Contrary to comprehensive research demonstrating that marriage is good for your health, a US study has revealed that modern marriages do not benefit from the same ’protective effect’ enjoyed by older couples.
Previously, marriage has been praised for keeping people, especially men, happy and healthy. Tying the knot has been linked to lowering blood pressure, cholesterol and heart disease and preventing diabetes. Married couples, by being invested in each other’s health, were thought to spur the other on to look after themselves.
However, recently academics have been poking holes in this theory. For instance, as the marriage rate has been dropping the fastest among socioeconomically disadvantaged groups, it is probable that those getting married are those who are most likely to be able to afford to keep themselves healthy whether they are hitched or not. There has also been suspicion over treating marriage as the cause of good health rather than a possible contributor alongside other socioeconomic and environmental factors.
The report ‘Does Marriage Protect Health? A Birth Cohort Comparison’, released by Dmitry Tumin of The Ohio State University College of Medicine earlier this month, gives weight to this argument. Published in Social Science Quarterly, the study suggests that modern life has put an end to the health benefits of marriage.
The aim of the study was to find whether the subjective general health of those who have never married and those in their first marriage changes depending on the year they were born. Using the 1984-2011 Panel Study of Income Dynamics, the academics divided their respondents into three birth cohorts: 1955-1964, 1965-1974, 1975-1984, and four marriage cohorts: before 1985, 1985-1994, 1995-2004, 2005 or later. The data also records race, educational attainment, fertility and gender. In total, 12,373 individuals (6,222 men and 6,151 women) gave an average of six observations of their general health over time, on a five-point scale.
The study found that, for women, there is very little association between length of marriage and general health, and none at all for men. Looking at data surrounding the female respondents married for 10 or more years, those in the oldest group had better health than those who never married. However this effect dwindles in the middle cohort and the health advantages of ‘long’ marriage are negligible in the youngest group. The researcher also noted that the gap between the self-rated health of married and never-married men has been steadily closing since the 70s.
The report puts forward a variety of potential factors as to why marriage may have lost its protective effect on health. One of the main reasons is that the shift from single life to married life is now rarely a shock. Modern couples tend to live together, even for many years, before deciding to tie the knot. Since couples often have much longer ‘acclimatisation’ periods, it is possible that there is now not much disparity between the health of the married and not-married. As the deinstitutionalisation of marriage in America has been ‘both swift and far-reaching’, many couples are choosing not to marry at all.
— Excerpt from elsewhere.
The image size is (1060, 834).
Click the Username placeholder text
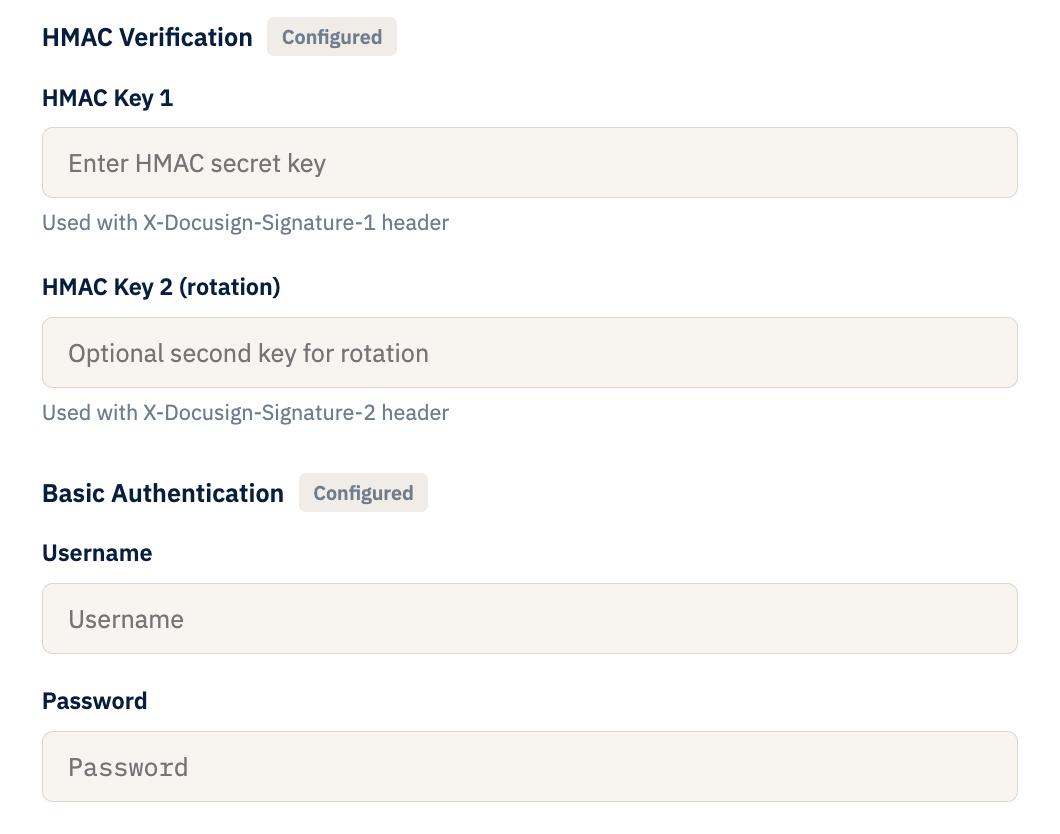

The decline in the stigma surrounding never marrying is reflected in the drop in marriage rates and the knock-on effect on divorce rates.
Although in every birth cohort the first marriages start within a 20-year bracket, people are increasingly marrying later in life. Compounded with better awareness about gender equality, this means that many individuals have had the time to build up their own finances and find a personal support system before entering marriage. The research explains that people are also increasingly relying on their parents for money over a spouse. In this way, marriage is no longer the solve-all solution for future financial and emotional security. On the contrary, it seems that marriage can even have the opposite effect:
‘Today’s married couples may indeed experience marriage more as a source of conflict and stress than as a resource that safeguards their health’.
The report suggests that the pressures of modern life are guilty of taking away the old protective effect of marriage. Nowadays, with hyper-connectivity and social media, married couples spend much less time together and have networks of friends for support. The strain of upholding a relationship where both partners work full-time is also significant as work-life balance has been a growing conflict for families since the second half of the 20th century.
With the conclusion: ‘in recent cohorts, general health has become less responsive to getting and staying married’, the report has set out clearly that the ‘marriage effect’ is absent in men, and weak in women. But before we get too disenchanted with the notion of saying “I do”, it is important to remember that this research does have its limits. In not following participants once their first marriage has ended, the report does not offer any information on the effect of divorce and remarriage on health. Nor is there any way of telling that the marriages it did count were happy ones and thus the impact of marriage on mental health. In addition, the data does not account for same-sex marriage and civil partnerships. As same-sex marriage is not yet legal across the US, it may take some time before, if ever, we get a fuller picture of the effect of marriage on health.